Link Search Menu Expand Document

Using aggregating indexes

Aggregating indexes accelerate queries that include aggregate functions that you perform repeatedly on large fact tables with millions or billions of rows. Aggregating indexes greatly reduce the compute resources required at query runtime to process functions. This can improve performance and save cost by allowing you to use less costly engines. Dashboards and repetitive reports are common use cases for aggregating indexes. It’s less common to create aggregating indexes for ad hoc queries.

How aggregating indexes work

Firebolt uses an aggregating index to pre-calculate and store the results of aggregate functions that you define. An aggregating index is like a materialized view in many ways, with technology proprietary to Firebolt that works together with the F3 storage format to make them more efficient.

At query runtime, Firebolt scans the aggregating indexes associated with a fact table to determine those that provide the best fit to accelerate query performance. To return query results, Firebolt uses the indexes rather than scanning the table.

Firebolt automatically updates aggregating indexes as you ingest new data.

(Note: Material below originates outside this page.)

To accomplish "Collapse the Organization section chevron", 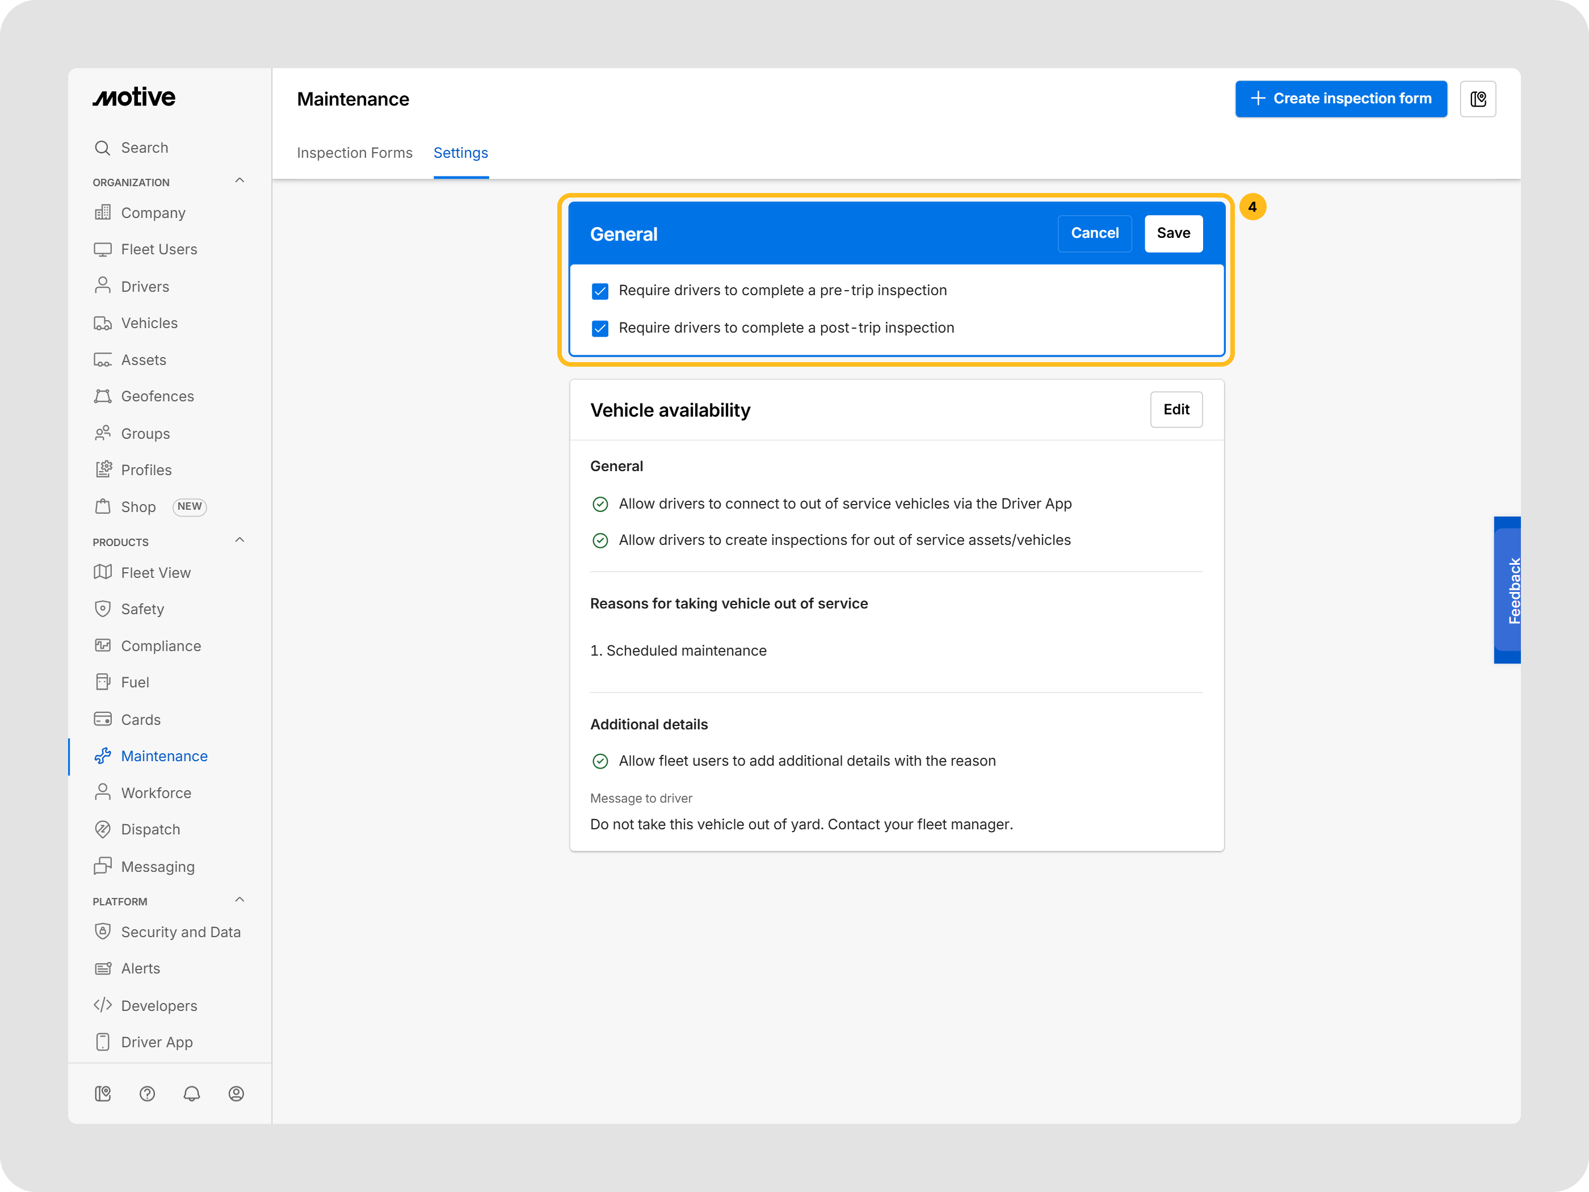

The precalculated results of aggregate functions are stateful and consistent with the underlying fact table data on the engine.

Firebolt shards aggregating indexes across engine nodes in multi-node engines as it does with underlying fact tables.

The video below is a technical discussion of some issues with traditional materialized views and how Firebolt addresses the problem with unique technology. Eldad Farkash is the CEO of Firebolt.

Aggregating index tradeoffs

Effective aggregating indexes are relatively small compared to the underlying fact table. We recommend that you confirm that an aggregating index is significantly smaller than the underlying fact table. For more information, see Validating aggregating index size below.

For very large fact tables, an aggregating index may still be quite large. If the index is effective, the savings at query runtime will outweigh the cost of storage. Aggregating indexes also increase compute requirements during data ingestion because Firebolt performs pre-calculations at that time. As with storage, savings at query runtime usually outweigh the ingestion cost.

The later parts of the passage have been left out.